A supposed strength of NATO is its charter’s Article 5, which suggests that an attack on one member state will draw retaliation from the whole alliance. But now that’s been found wanting. In November 2022, whilst the G20 summit has in full swing in Bali, the Russians launched a missile attack across Ukraine in which one missile was believed to have fallen on Polish territory killing two farmers. Kyiv and Warsaw were understandably outraged and, with many NATO members in one place, it seemed that Article 5 would be invoked.

The missile turned out to be an Ukrainian air defence weapon that had missed its target, but what should have been a resounding, unequivocal response from NATO dissolved into hot air. There were no forces stood to, no warlike preparations made — and a good thing too, because it was a false alarm.

But Moscow was watching and saw that the supposedly automatic, tough response from the West was hollow and carried no obligation at all. Yet again, this emboldened her further.

One of the mainstays of Russian propaganda has long been its avowed intention to “de-nazify” Ukraine. The Kremlin fully understands the effect of this dog whistle on both the West and its own population — that’s why it’s vital for us to know the truth about far-right extremism.

The subject of the problem in Ukraine was exposed by American and European journalists well before the 2022 invasion, with organisations such as Right Sector and the Azov movement identified. But the problem appeared to be limited. Once the fighting started, though, our media did their utmost to suppress any hint of such ideology in Ukraine, despite incidents such as BBC journalists being embedded with Kyiv units wearing Nazi death’s head badges.

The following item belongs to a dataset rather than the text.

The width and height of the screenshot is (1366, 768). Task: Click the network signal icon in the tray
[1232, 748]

So where is the conflict leading? Supposing that Russia wins some form of conclusive victory in Ukraine, will Moscow be content to stand its war machine down or is her economy now fully geared-up and her forces experienced enough to risk even more?

The cancer of war will always metastasise. So, when Poland sent troops to the Belarusian border last July, Moscow said they would respond “with all means possible” and called the Poles a “dangerous enemy”.

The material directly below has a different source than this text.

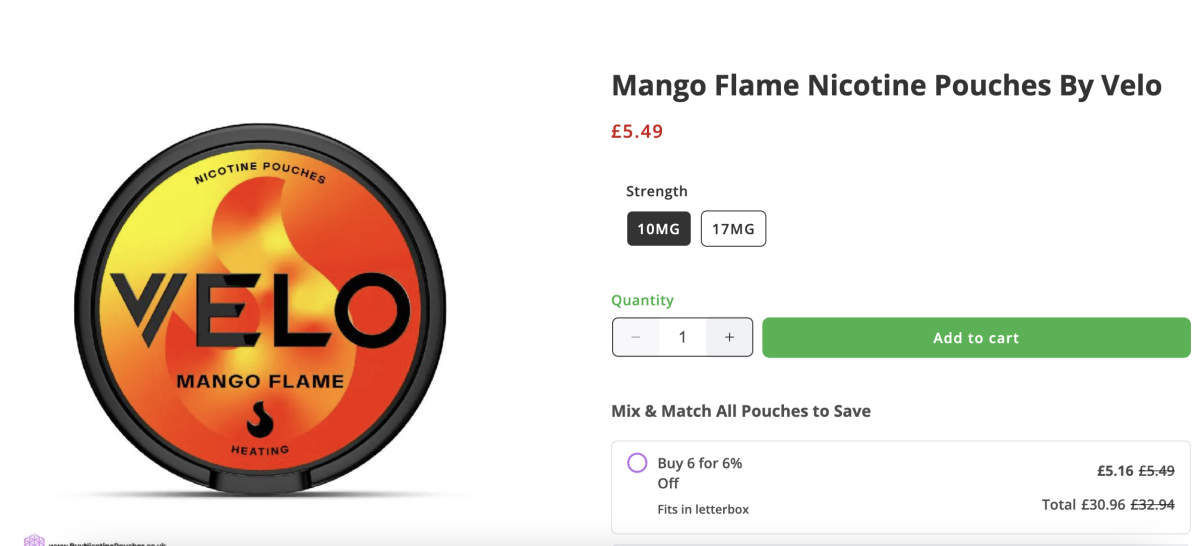
Task: Click the Add to cart button
Action: 975,337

More widely, the Chairman of the Russian Security Council, Dmitry Medvedev, when commenting on attacks on Crimea using missiles produced in the West stated that Russia had “an opportunity to act within the framework of jus ad bellum against everyone in NATO”.

Has our ill-considered, naive stance been the catalyst for Moscow to forge alliances with China, North Korea and the BRICS countries? Similarly, how much has her influence over Iran been extended because of what the West has done?

Think of the Russian exclave, Kaliningrad. Does Russia now feel confident enough to thrust between Poland and Lithuania to establish a corridor to its isolated citizens and to its Baltic fleet surrounded by NATO countries?

After almost two years’ bitter fighting, a subservient media has convinced most in the West that Ukraine can drive Russia from her borders. In reality, Moscow has taken about a quarter of Ukraine, most of her ports, a great deal of her manufacturing and agricultural assets and shows no sign of stopping the fight.

Crucially, the West has shown itself to be weak and, with a handful of exceptions, NATO countries are making no attempt to re-arm or prepare themselves to deter any further Russian expansion westwards despite noisy rhetoric by Washington, Brussels and London that that will never be allowed to happen.

Iraq, Afghanistan and the whole litany of NATO failures should have shown us that democracies lose when jingoism replaces objectivity and governments believe their own rhetoric rather than the bloody reality of the battlefield.